--- PAGE TEXT ---
Recent COVID-19 restrictions announced by the Lithuanian government have caused growing unrest and discontent among citizens. From 13th September 2021, unvaccinated citizens will not be allowed to visit salons, bars, restaurants and shopping centres.
On 10th August 2021, thousands of protesters gathered outside the parliament building in Vilnius to express their disagreement with the restrictions. Whilst originally the protests were peaceful, eventually protesters clashed with the police, causing tear gas to be deployed and 26 people to be arrested.
The unrest has also been enhanced by the growing number of illegal immigrants entering the county from Belarus. Currently the country is constructing a 500km fence running along the border with Belarus in order to mitigate illegal immigrants.
Looking forward, these tensions are likely to rise, and along with a deepening of anti-government and xenophobic sentiments, the result may be further protests and potential unrest.
Lebanon is experiencing renewed unrest following the decision by the Central Bank to remove fuel subsidies. The shortage of fuel has further deteriorated living conditions state-wide, leaving hospitals and homes without power. This has been accompanied with a shortage of medical staff and medical supplies.
At present there are serious concerns over access to water supplies and waste water systems. The country’s main electricity provider, Electricité du Liban (EDL), has prevented power access to the water authorities, cutting off several main lines affecting roughly four million people across the country. The reliance of the nation’s infrastructure on fuel and the inability of the state to provide and distribute fuel resources brings further uncertainty about the future of the country and its citizens. It is likely that already poor socio-economic conditions will be exaggerated leading to further unrest and a potentially large-scale humanitarian crisis.
---
### [TASKS]
(a) In the briefing on unrest in Lithuania and Lebanon, how many people were arrested after the protest outside the parliament building in Vilnius?
(b) Continue the briefing on unrest in Lithuania and Lebanon from the point where it ends.
--- EXTRACTED RECORDS ---
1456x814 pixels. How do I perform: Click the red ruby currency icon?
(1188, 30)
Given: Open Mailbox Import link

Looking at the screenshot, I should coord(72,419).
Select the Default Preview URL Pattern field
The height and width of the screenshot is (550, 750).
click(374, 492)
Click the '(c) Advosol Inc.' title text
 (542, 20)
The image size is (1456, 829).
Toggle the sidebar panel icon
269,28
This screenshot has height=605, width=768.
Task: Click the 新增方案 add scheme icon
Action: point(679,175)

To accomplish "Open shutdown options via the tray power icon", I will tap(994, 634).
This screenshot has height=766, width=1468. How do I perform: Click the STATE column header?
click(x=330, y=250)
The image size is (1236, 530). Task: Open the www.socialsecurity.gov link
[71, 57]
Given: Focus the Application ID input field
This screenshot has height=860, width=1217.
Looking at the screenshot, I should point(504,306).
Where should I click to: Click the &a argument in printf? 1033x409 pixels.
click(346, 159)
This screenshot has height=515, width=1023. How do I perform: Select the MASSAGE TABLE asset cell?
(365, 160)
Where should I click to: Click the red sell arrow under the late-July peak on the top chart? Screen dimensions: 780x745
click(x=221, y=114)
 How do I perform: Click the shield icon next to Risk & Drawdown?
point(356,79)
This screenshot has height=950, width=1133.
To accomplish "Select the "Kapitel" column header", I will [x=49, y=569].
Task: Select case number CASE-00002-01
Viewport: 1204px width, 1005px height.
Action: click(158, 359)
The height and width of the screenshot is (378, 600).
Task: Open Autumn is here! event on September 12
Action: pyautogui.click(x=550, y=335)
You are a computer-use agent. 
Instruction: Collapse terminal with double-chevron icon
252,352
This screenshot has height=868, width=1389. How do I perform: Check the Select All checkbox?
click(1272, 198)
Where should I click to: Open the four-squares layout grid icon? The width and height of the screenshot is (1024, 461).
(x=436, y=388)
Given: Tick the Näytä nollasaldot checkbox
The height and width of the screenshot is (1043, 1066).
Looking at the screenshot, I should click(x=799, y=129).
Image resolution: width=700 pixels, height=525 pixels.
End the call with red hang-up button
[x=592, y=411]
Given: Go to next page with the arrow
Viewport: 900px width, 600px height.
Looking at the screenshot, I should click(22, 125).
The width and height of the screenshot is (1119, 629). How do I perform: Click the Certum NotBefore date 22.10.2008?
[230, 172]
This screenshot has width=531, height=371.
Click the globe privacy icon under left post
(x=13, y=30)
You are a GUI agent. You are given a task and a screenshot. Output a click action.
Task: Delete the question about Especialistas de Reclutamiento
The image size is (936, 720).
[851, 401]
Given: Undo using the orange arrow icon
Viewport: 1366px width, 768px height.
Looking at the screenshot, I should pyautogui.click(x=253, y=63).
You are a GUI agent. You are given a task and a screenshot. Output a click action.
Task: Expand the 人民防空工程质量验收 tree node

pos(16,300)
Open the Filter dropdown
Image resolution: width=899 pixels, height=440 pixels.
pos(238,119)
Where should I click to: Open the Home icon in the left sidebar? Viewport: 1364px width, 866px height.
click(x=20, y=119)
---
### [YOUR WRITTEN ANSWERS]
(a) 26 people were arrested.

(b)
There have been growing concerns about an Arab Spring 2.0 following the suspension of the Tunisian parliament by President Kaes Saeid. Potentially, this could result in a return to a more autocratic state with executive powers being monopolised under his authority. A month on, emergency measures are still in place with no appointment of a prime minister.
The tourist dependent country has been heavily impacted by COVID-19 and high levels of unemployment among those with good levels of education has fuelled growing unrest. The inability of the government to resolve economic inequality gives rise to frequent protests.
Despite these concerns, there is potential for more stability in the country as this intervention appears to have widespread popular support. The previous system meant that often laws and changes were hard to pass due to lack of consensus within the government. Therefore, this autocracy may be able to bring around changes that the population are asking for.
The collapse of the Afghan government and rapid seizure of the country by the Taliban has sent shock waves around the world. Much of the West as well as many terrorist groups will be watching carefully the Taliban’s strategies and whether there will be a return to brutal violence. If the Taliban are able to learn from their mistakes and effectively rule the state this could serve as an inspiration for other terrorist groups.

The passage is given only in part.